Emma Jensen
- Born: Emma Marie Jensen 25 November 1977 (age 48) Masterton, New Zealand
- Height: 1.61 m (5 ft 3+1⁄2 in)
- Weight: 66 kg (146 lb; 10 st 6 lb)

Rugby union career
- Position: Halfback

Provincial / State sides
- Years: Team / Apps / (Points)
- 1999–2003: Waikato /  / (0)
- 2004–2017: Auckland / 82 / (452)
- 2018–2022: Hawke's Bay / 32 / (24)

International career
- Years: Team / Apps / (Points)
- 2002–2015: New Zealand / 49 / (58)
- Medal record
Women's rugby union
Representing New Zealand
Rugby World Cup
| Gold medal – first place | 2002 Spain | Team competition |
| Gold medal – first place | 2006 Canada | Team competition |
| Gold medal – first place | 2010 England | Team competition |

= Emma Jensen =

NZ international rugby union player

Emma Jensen (born 25 November 1977) is a former rugby union player for and Auckland. She was a member of three successful Rugby World Cup campaigns in 2002, 2006, and 2010. She also competed at the 2014 World Cup.

== Rugby career ==
Jensen first started playing rugby as a high school student at Central Hawke's Bay College.
Jensen made 49 test appearances for the Black Ferns between 2002 and 2015. She made her international debut against Germany at the 2002 Rugby World Cup in Spain.

In 2003, She featured in two tests against a World XVs side in Auckland and Whangārei. Her side won both games convincingly.

She made the Black Ferns squad again for the 2006 Women's Rugby World Cup that was held in Canada. She scored 20 points in her sides semifinal win against France at the tournament.

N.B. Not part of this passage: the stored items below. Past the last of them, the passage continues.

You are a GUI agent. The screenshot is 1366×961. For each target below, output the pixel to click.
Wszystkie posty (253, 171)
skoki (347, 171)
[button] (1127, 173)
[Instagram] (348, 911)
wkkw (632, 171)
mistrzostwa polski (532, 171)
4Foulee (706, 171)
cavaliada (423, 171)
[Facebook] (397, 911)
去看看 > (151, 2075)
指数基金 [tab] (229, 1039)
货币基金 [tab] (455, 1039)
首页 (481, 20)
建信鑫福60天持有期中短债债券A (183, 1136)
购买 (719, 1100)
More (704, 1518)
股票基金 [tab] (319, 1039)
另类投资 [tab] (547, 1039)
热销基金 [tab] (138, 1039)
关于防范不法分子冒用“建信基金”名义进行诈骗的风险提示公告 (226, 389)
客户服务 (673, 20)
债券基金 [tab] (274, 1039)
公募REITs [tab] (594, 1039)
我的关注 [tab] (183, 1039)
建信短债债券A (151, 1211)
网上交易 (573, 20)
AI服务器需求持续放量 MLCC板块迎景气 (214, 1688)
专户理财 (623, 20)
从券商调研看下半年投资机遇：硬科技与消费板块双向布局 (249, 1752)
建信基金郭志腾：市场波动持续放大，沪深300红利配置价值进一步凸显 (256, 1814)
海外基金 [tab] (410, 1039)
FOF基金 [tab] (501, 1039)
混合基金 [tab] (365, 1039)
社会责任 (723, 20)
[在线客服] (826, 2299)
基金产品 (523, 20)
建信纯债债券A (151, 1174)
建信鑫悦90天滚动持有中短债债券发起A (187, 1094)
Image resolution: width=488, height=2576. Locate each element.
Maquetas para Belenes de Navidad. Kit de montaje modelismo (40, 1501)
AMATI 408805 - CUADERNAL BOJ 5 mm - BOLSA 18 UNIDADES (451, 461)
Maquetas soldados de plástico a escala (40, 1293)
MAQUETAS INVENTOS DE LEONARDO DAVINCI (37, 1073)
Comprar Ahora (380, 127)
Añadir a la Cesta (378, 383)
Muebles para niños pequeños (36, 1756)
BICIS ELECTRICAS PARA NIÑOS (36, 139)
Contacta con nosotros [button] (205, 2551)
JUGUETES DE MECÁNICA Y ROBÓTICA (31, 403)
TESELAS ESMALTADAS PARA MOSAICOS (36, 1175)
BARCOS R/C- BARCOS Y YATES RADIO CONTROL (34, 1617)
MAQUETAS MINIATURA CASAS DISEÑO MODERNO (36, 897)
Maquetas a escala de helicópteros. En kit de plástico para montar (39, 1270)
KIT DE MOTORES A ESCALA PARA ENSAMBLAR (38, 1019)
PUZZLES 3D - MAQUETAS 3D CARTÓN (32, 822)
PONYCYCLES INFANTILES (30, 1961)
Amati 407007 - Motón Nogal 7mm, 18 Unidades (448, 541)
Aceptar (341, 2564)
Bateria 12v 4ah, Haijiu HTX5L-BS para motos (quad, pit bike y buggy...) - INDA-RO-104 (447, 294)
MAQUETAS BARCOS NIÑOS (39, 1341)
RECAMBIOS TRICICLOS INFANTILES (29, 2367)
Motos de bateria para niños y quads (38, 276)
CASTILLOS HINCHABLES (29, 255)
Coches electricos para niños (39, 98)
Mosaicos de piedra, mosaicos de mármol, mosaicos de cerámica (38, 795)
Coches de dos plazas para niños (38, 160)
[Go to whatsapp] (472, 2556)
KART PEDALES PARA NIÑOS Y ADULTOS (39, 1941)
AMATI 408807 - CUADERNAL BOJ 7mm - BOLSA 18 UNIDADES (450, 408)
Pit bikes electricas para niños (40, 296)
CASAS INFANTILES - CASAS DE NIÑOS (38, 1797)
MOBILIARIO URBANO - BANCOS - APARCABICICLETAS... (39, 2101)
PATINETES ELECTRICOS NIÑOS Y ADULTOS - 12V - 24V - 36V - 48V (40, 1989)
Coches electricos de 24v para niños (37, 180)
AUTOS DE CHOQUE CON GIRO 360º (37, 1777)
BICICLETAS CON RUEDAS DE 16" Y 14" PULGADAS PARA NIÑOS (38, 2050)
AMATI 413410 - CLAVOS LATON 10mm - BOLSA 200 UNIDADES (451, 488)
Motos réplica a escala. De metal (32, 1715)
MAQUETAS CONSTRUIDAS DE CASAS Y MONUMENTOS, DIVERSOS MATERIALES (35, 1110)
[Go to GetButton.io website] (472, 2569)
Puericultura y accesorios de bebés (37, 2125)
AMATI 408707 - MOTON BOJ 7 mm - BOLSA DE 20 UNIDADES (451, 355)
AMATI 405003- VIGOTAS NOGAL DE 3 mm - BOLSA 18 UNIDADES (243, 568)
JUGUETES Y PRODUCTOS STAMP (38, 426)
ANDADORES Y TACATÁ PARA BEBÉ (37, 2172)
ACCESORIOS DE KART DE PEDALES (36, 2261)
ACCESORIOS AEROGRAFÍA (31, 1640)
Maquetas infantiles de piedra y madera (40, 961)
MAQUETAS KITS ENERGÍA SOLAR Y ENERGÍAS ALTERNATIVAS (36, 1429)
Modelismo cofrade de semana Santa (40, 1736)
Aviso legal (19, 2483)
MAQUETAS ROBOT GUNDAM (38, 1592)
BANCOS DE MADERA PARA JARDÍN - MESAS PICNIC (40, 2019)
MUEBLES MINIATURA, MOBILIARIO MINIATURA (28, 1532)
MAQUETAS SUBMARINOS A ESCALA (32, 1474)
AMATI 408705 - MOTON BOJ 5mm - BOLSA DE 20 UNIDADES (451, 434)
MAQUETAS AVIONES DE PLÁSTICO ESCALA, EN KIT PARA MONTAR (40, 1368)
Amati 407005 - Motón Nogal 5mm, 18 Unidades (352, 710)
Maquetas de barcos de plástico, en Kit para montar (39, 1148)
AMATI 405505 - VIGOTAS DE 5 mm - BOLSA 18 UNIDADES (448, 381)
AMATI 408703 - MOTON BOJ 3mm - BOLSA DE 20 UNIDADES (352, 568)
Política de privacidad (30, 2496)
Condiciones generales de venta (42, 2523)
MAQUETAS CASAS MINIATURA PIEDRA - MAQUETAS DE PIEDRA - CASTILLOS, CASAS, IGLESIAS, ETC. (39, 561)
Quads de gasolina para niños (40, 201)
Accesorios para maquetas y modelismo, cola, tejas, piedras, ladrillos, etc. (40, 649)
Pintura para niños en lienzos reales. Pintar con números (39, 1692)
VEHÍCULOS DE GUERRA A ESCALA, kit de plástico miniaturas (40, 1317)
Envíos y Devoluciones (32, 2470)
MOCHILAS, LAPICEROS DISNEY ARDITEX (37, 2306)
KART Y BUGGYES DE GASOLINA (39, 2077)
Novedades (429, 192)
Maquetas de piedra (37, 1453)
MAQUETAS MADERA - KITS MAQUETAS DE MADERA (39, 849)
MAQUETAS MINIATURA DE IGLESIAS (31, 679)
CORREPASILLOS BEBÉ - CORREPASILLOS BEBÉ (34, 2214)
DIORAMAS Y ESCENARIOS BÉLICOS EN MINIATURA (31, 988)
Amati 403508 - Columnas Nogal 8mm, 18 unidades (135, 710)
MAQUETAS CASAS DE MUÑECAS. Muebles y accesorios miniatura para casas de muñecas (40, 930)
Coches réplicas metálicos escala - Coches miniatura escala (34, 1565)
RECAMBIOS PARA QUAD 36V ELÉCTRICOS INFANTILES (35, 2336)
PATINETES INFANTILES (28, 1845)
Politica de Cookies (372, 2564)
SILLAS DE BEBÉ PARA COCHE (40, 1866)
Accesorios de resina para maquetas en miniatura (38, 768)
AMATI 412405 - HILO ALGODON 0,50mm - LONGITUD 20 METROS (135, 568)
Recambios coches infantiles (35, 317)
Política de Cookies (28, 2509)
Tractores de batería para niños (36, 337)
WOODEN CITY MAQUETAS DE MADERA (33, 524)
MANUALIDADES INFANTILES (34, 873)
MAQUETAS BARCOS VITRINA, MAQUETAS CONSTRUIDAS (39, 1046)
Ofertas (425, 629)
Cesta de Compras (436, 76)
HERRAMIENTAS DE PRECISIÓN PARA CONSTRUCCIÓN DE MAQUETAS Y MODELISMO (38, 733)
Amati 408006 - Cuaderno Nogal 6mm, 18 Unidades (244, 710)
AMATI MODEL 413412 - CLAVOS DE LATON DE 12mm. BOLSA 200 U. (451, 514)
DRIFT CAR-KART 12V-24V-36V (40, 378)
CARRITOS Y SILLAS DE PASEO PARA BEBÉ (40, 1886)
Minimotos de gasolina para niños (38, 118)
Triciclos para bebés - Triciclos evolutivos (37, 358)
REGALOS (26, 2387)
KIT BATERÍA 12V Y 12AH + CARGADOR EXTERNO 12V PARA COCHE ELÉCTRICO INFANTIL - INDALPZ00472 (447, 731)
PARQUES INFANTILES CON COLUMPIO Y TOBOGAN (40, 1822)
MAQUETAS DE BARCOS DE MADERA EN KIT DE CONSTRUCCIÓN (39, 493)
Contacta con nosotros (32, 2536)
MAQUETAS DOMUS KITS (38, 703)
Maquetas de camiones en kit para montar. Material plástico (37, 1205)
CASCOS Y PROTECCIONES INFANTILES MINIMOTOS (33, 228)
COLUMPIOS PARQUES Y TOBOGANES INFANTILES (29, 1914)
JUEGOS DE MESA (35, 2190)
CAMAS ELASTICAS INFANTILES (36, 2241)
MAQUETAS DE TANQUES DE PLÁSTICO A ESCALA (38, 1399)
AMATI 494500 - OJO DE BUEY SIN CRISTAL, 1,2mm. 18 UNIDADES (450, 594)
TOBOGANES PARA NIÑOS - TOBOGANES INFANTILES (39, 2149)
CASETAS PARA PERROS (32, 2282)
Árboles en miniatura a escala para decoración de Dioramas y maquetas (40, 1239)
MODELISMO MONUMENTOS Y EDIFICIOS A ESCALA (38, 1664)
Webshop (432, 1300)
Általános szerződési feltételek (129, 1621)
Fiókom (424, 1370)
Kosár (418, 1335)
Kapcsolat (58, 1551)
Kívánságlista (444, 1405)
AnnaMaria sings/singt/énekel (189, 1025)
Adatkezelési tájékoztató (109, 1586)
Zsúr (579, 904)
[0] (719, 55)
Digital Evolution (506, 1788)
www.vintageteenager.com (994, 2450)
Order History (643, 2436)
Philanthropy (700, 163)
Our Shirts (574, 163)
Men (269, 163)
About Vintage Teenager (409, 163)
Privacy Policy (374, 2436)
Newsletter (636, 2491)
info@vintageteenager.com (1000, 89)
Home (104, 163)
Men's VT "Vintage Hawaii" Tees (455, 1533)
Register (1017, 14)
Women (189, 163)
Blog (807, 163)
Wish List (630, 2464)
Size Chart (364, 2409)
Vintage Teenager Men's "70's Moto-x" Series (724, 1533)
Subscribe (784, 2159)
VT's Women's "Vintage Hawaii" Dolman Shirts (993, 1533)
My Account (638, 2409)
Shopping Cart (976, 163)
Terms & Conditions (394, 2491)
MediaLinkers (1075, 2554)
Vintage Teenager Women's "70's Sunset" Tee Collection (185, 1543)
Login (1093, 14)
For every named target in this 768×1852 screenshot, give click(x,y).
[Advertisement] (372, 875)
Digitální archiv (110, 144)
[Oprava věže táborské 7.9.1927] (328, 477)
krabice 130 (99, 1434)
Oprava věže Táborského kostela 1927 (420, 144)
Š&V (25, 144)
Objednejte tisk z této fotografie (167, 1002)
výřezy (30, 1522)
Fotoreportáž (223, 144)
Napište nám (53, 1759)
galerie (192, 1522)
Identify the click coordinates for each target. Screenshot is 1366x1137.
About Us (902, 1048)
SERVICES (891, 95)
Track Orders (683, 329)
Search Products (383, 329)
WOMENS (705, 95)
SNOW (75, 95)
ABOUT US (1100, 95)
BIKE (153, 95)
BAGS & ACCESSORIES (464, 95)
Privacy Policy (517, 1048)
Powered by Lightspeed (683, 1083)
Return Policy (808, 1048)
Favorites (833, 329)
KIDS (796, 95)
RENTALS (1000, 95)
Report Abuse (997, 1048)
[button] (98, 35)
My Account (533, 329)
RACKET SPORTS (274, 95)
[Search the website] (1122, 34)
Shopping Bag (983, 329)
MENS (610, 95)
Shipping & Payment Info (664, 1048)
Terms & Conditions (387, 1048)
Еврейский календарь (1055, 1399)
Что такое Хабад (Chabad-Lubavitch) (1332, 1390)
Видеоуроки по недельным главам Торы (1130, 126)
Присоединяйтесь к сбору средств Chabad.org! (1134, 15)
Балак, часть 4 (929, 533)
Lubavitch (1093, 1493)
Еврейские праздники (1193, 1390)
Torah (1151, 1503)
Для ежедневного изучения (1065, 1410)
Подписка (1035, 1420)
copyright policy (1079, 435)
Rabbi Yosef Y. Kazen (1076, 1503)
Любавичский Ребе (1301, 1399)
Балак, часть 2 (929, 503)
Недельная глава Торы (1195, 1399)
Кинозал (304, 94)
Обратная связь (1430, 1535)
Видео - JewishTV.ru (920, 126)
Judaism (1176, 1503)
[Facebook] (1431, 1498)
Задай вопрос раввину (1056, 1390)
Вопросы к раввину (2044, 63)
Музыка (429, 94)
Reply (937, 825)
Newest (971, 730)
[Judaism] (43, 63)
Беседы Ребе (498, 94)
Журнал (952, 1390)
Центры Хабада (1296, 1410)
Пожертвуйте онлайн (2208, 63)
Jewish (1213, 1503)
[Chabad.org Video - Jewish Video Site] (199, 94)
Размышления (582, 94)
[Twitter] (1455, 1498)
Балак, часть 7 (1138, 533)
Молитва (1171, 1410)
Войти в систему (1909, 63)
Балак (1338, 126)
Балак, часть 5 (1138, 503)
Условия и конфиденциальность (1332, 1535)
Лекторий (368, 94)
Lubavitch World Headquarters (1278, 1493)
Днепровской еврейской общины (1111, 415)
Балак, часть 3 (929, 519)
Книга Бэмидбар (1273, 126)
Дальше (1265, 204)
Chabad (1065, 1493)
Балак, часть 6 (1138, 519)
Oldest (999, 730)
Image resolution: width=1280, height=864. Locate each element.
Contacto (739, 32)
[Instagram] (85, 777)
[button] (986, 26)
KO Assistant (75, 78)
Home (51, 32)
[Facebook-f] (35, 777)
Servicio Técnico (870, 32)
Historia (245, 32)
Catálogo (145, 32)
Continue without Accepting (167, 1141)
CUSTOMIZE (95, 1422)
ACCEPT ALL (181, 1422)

In 2007, She played two tests against the Wallaroos. She kicked two penalties in her sides 21–10 victory in the first match. She also made an appearance in the second test.

Jensen was named in the 2014 Women's Rugby World Cup squad. In 2015, she made the squad to tour Canada for the inaugural Women's Rugby Super Series.